2020 Skoda Octavia deska rozdzielcza
Zamiast klasycznej wajchy automatu Octavia dostała zajmujący mało miejsca przełącznik shift-by-wire

Czwarta odsłona czeskiego bestsellera, tak jak ósme wcielenie Golfa, przeszła dotykową rewolucję. To oznacza, że wnętrze bezceremonialnie ogołocono z wszelkich niepotrzebnych przycisków, które można było zastąpić panelami dotykowymi. I tak dotknięciem obsługuje się już nie tylko 10-calowy ekran dotykowy systemu infotainment, ale też lampki do czytania, głośność radia, światła i… klimatyzację.
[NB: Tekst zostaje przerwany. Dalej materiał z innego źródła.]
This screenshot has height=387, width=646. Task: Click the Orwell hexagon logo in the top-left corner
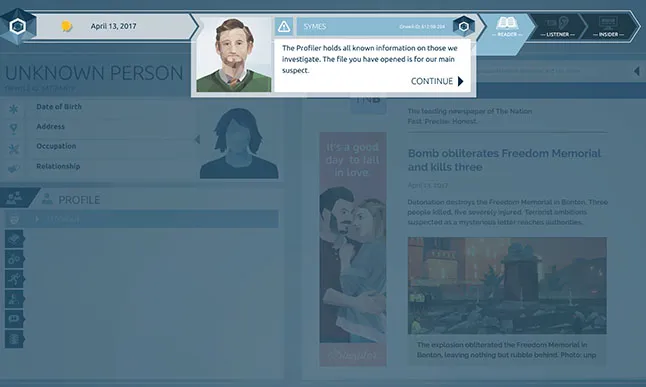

W przypadku wielu producentów to wada, ale w Octavii panel wentylacji jest widoczny na stałe na głównym ekranie, dzięki czemu jest do niego łatwy dostęp. Ba, po kliknięciu w (fizyczny!) przycisk „Clima” zyskujemy nowe opcje dzięki możliwości wybrania jednego z przygotowanych programów klimatyzowania, takich jak „schłodź stopy”, „ogrzej dłonie” czy „odparuj szyby”.

Skoda columbus ekran
Ekran systemu Columbus ma dobrą rozdzielczość, ale mógłby działać płynniej

Brak pokrętła do sterowania głośnością to również często duży minus, ale też nie tutaj. Po pierwsze, można ją wciąż ustawić pokrętłem na kierownicy, a po drugie, pod wyświetlaczem systemu Columbus umieszczono dotykowy suwak służący nie tylko do regulacji muzyki, ale też np. powiększania obrazu nawigacji. Octavia po raz pierwszy w historii dostała też wyświetlacz przezierny head-up, dzięki któremu prędkość czy podstawowe wskazania nawigacji pojawiają się na dole przedniej szyby.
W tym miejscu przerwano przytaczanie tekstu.